The task force believes the Department of Homeland Security has done just that with this week's National Level Exercise (NLE), conducted by FEMA, which simulated a massive earthquake along the Midwest's New Madrid fault line.
"By raising the possiblity of a catastrophic earthquake—something that is likely not on the minds of many Midwesterners—the NLE can have the dual positive effect of pushing responders beyond their traditional mindsets and alerting the public at-large of the risk," according to the task force, which hopes citizens will not only become aware of the risk, but make preparations themselves so they can survive a slow or nonexistent government response.
The task force also argues that communities must honestly evaluate where their acceptable risk threshold is and make the necessary investments based on that decision.

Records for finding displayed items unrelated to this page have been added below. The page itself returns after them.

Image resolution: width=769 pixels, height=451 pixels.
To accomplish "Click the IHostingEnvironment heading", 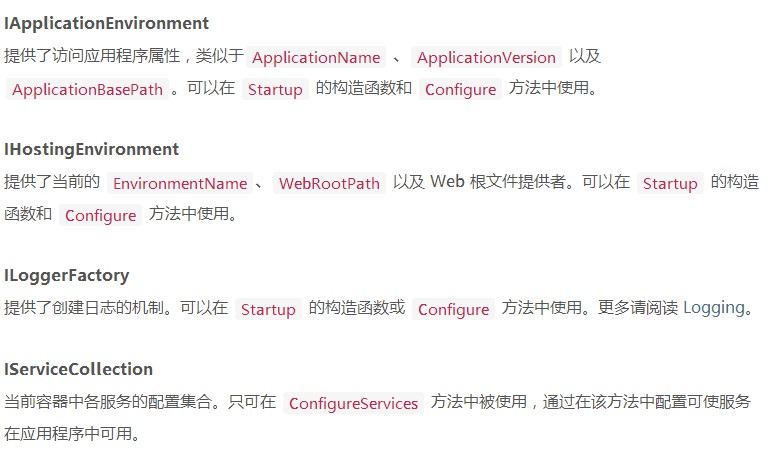I will 91,149.
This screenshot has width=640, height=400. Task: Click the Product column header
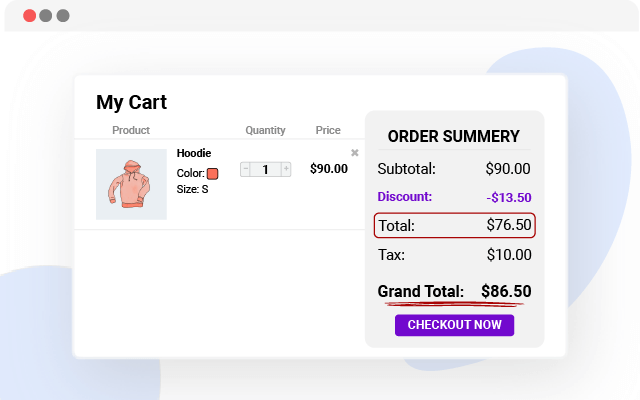coord(131,130)
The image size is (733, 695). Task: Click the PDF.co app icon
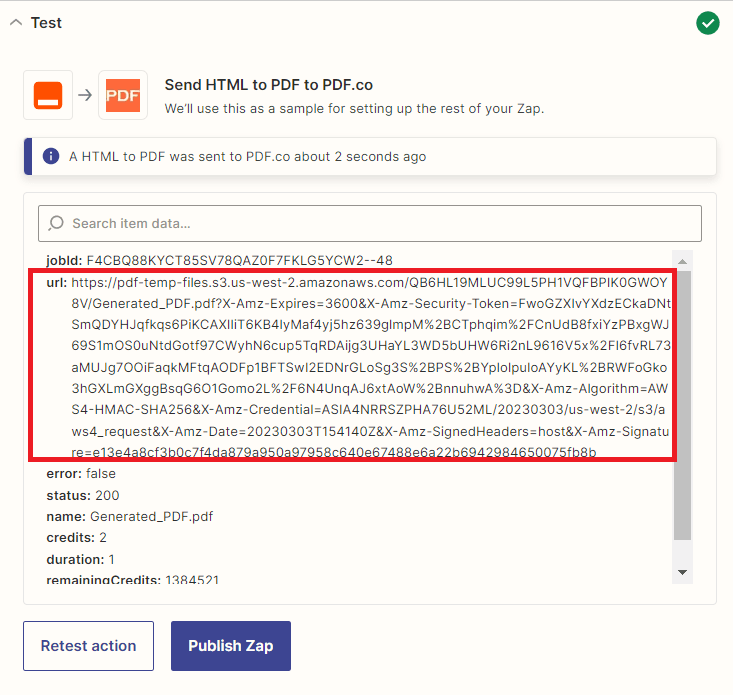pos(123,95)
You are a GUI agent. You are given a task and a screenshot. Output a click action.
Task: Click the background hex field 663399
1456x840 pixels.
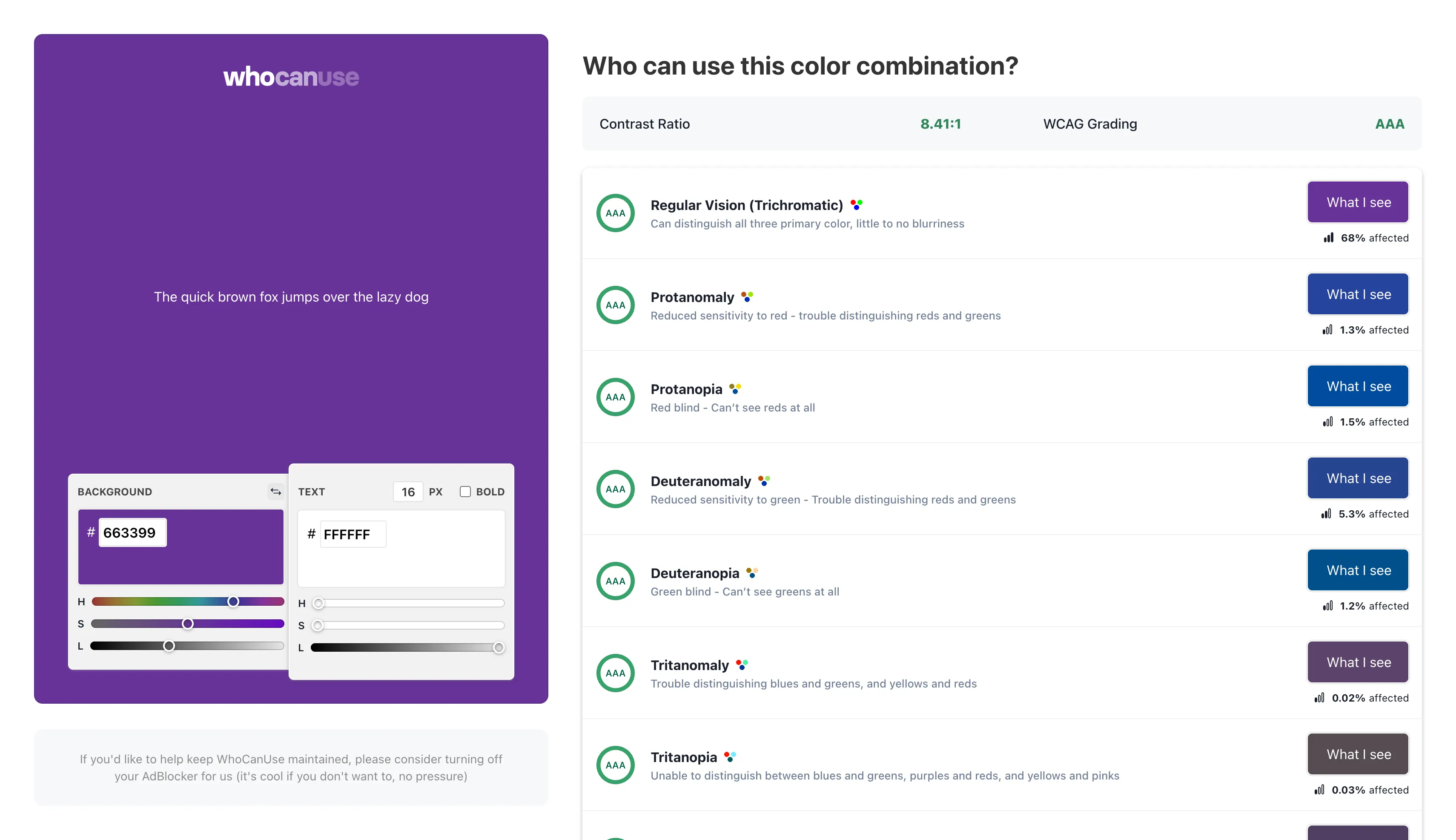(132, 532)
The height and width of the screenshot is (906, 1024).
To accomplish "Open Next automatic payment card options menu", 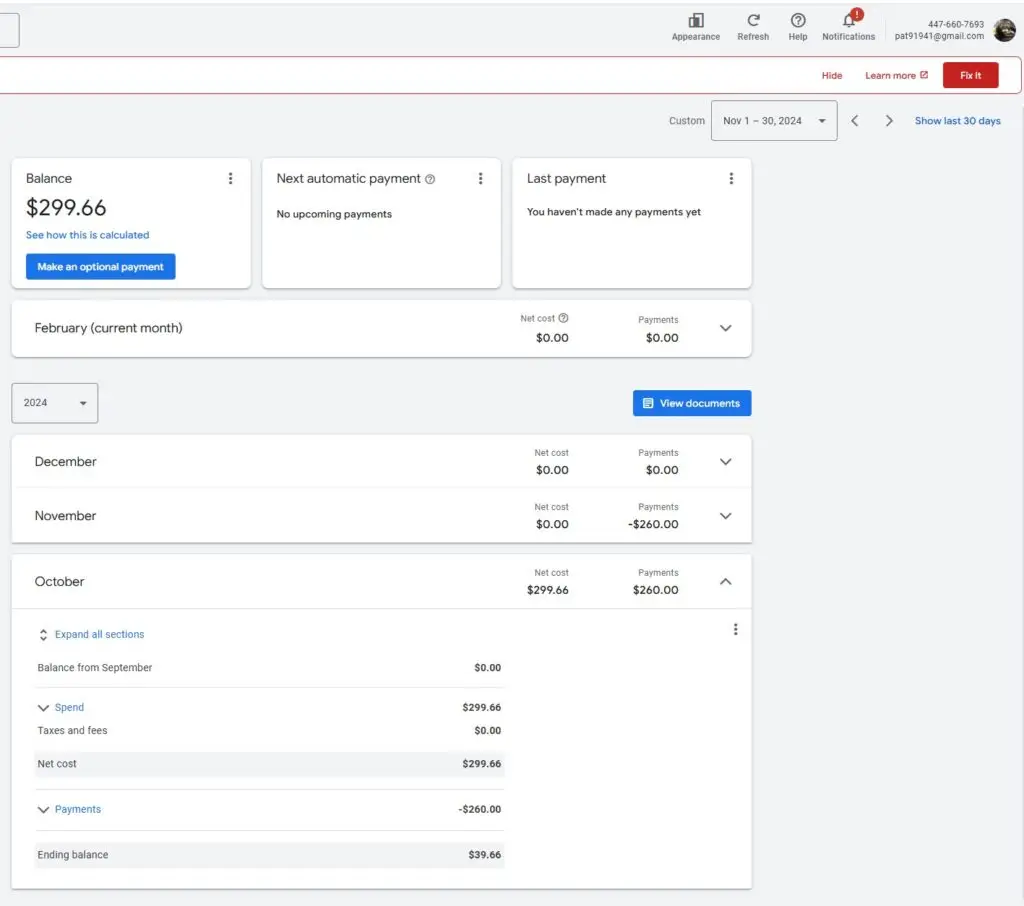I will click(481, 179).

"If the risk is below that threshold, we accept the risk and move on," the report states. "If it is above the threshold, we invest in ways to mitigate that risk in an effort to prevent unacceptable loss of life and property, and ensure an effective response can be mounted and that core services are restored."
The ability to do this, however, will take political courage and a razor sharp communication strategy, the task force admits.
As one task force member quoted in the report put it: "No elected official is going to stand up and say that 1,000 lives lost is an acceptable level of risk."
The report's release comes in reaction to PPD-8 and recent disasters involving tornados and floods in the South and Midwest of the United States and the Japanese tsunami, said Daniel Kaniewski, task force co-chair and deputy director of HSPI.